Gepast gebruik
De impulssproeier is bedoeld voor het besproeien van ruimtes met helder
water. Het is niet geschikt voor de toepassing van pesticiden of meststoffen.
Installatie en inbedrijfstelling
Plaats de pulssproeier op de gewenste locatie en sluit deze middels een
slang en de wateraansluiting (5) aan op een waterbron met voldoende druk,
zoals het waterleidingnet.
Regel het zwenkbereik van de sproeier met de aanslagen (4). Als u de
sproeier in een volledige cirkel wilt laten draaien, klapt u de aanslag (3) naar
boven.
Regel de worp en straalvorm met de deflectorplaat (1) en de
straalverstoringsschroef (2). De worp is ook afhankelijk van de beschikbare
waterdruk.
···
Uit te voeren taken —
• 1. Vervang in de tekst over de impulssproeier "helder" door "schoon" en schrijf het stuk opnieuw uit, te beginnen bij de woorden "Gepast gebruik" en stoppend na "pesticiden of meststoffen.".
• 2. Waarvoor is de impulssproeier volgens de tekst over de impulssproeier niet geschikt?

Fragment uit dataset —
···
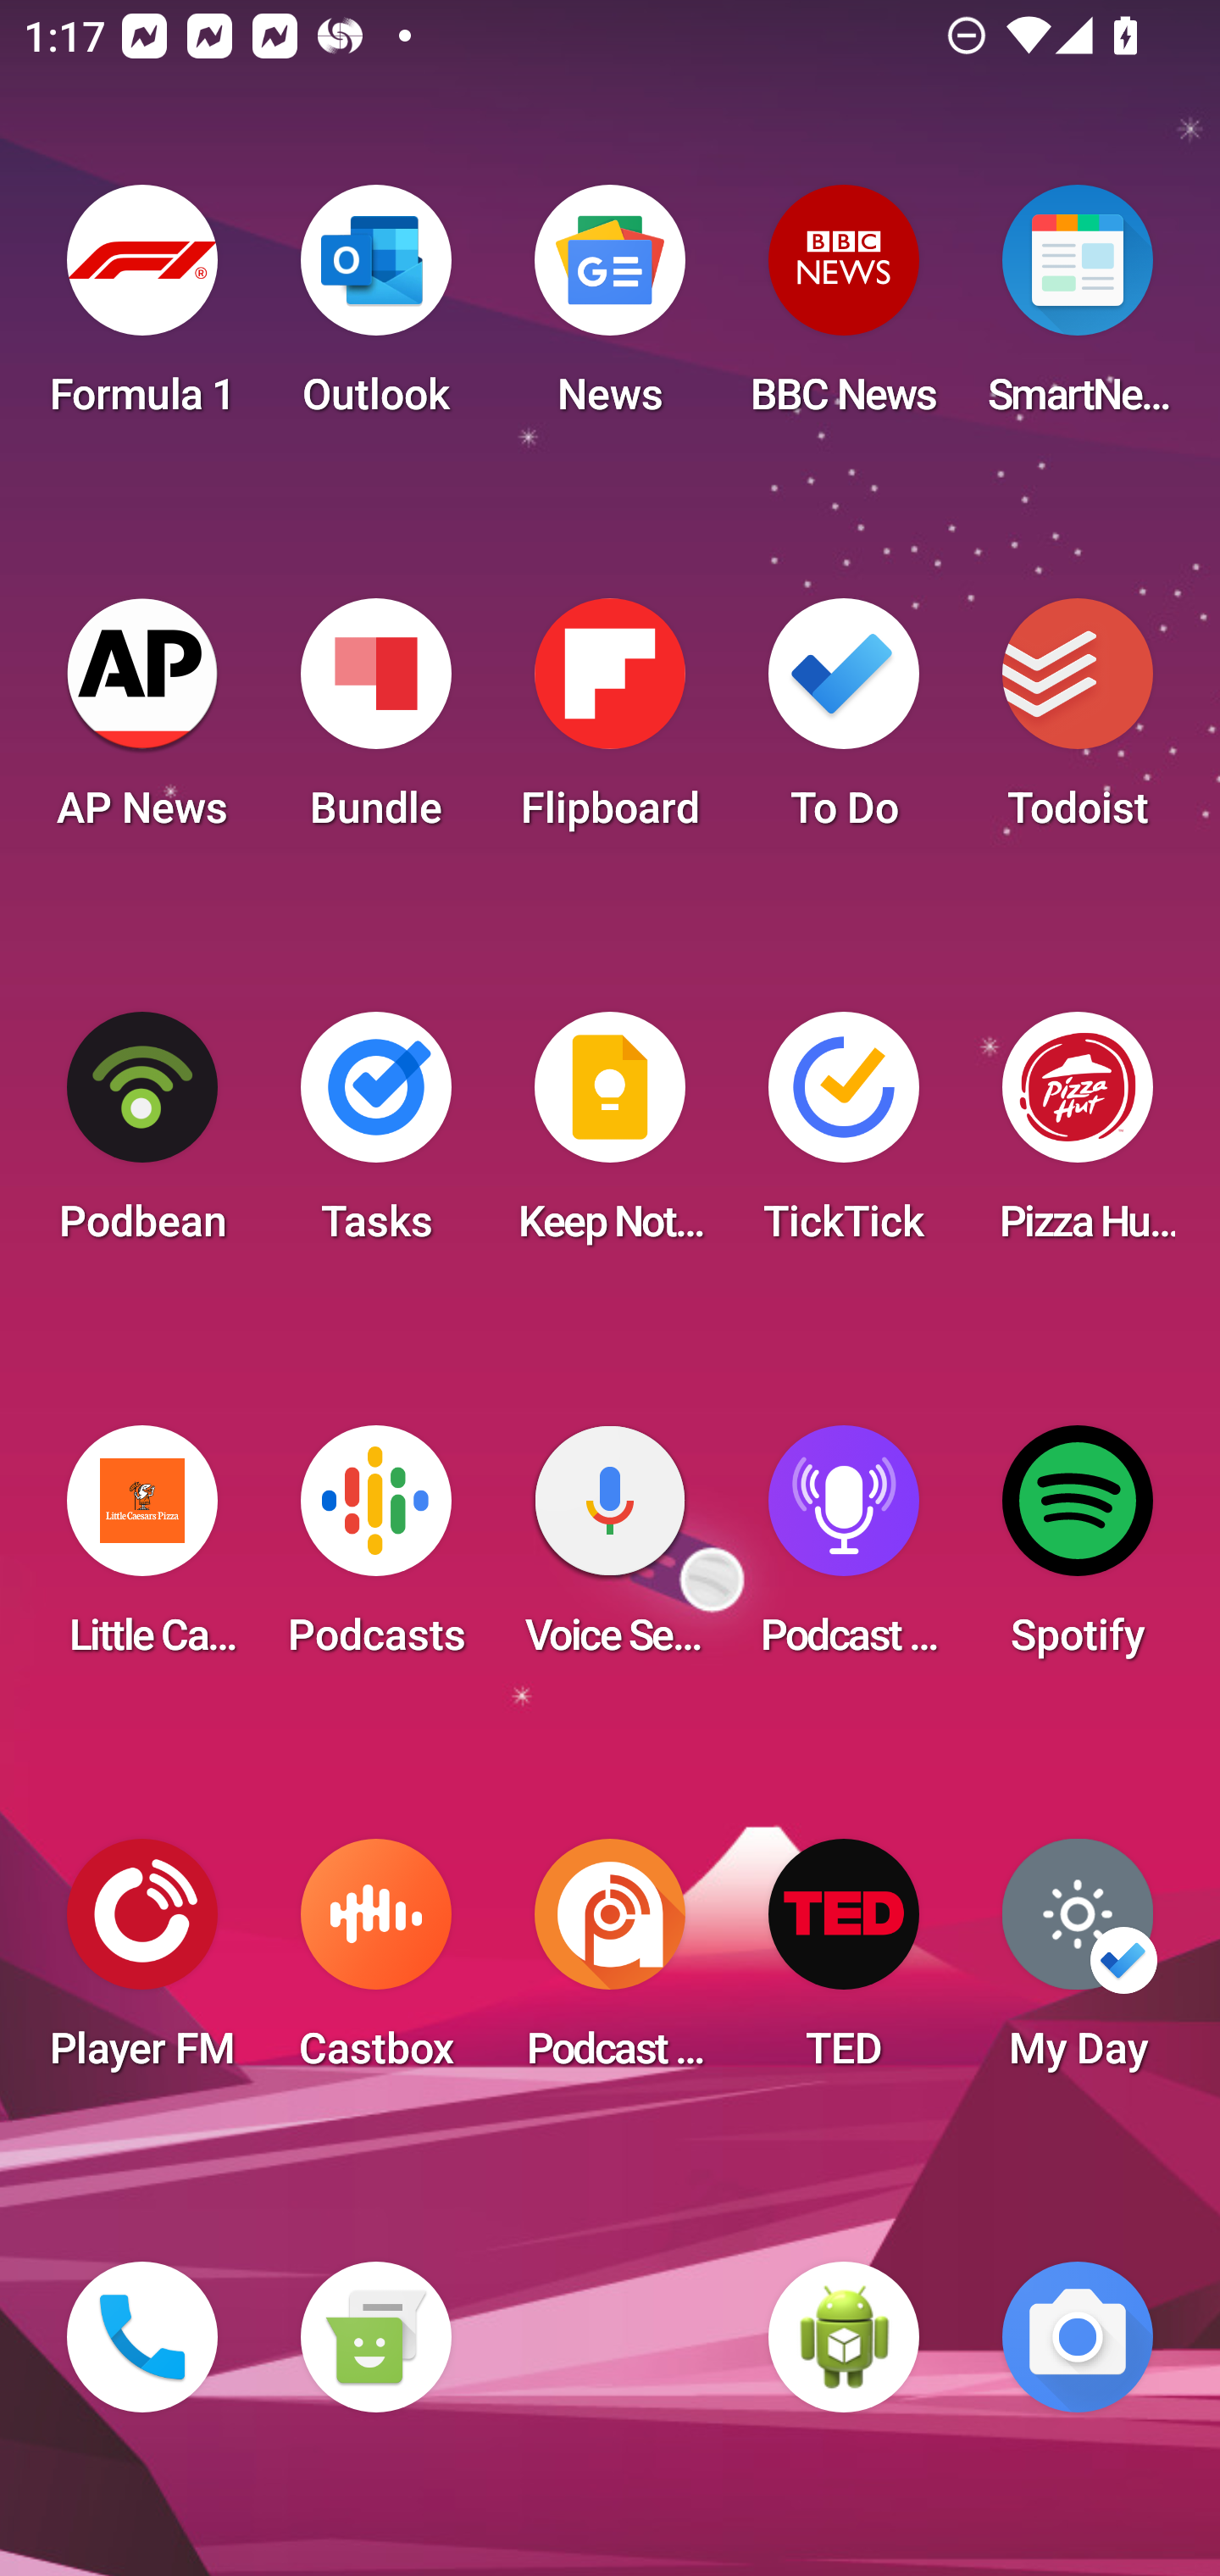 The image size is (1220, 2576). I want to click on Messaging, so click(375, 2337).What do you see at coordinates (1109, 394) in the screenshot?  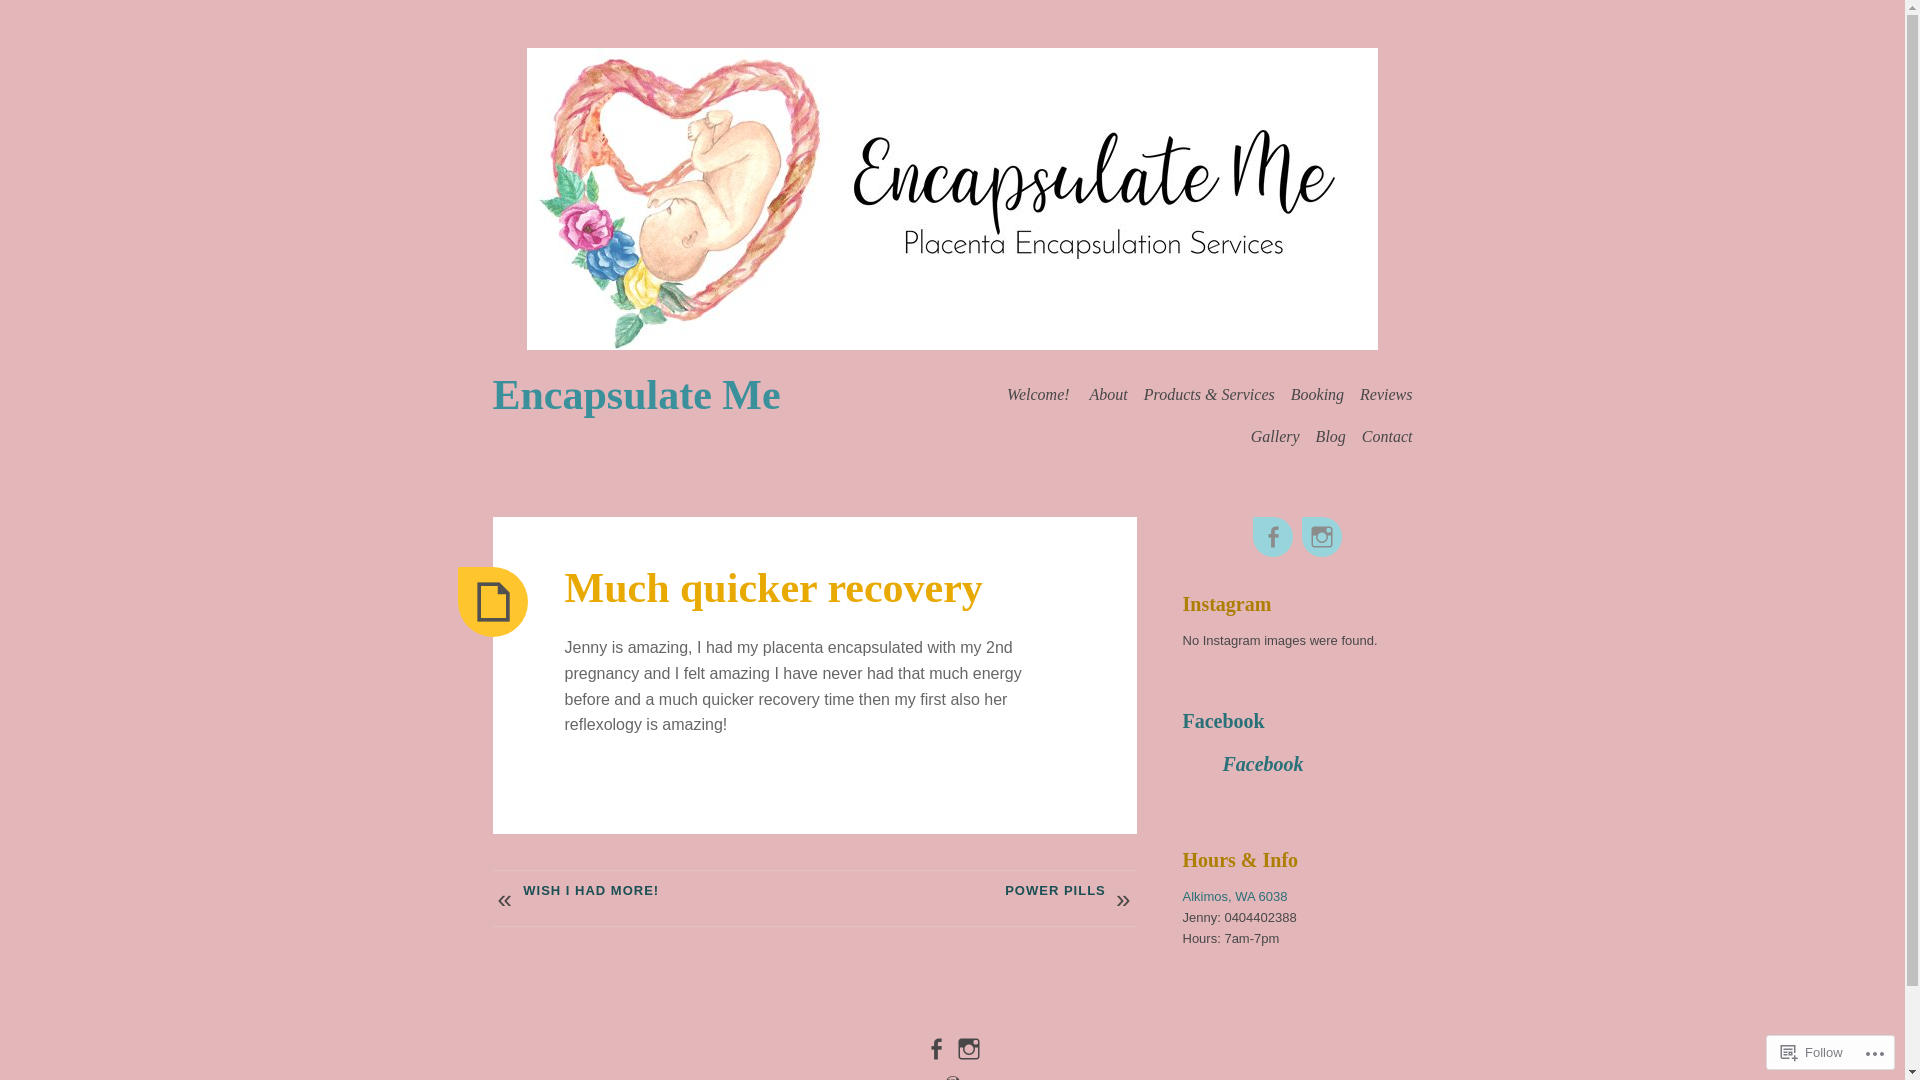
···
De oplossingen —
• 1.
Gepast gebruik
De impulssproeier is bedoeld voor het besproeien van ruimtes met schoon
water. Het is niet geschikt voor de toepassing van pesticiden of meststoffen.

• 2. Voor het gebruik van pesticiden of meststoffen.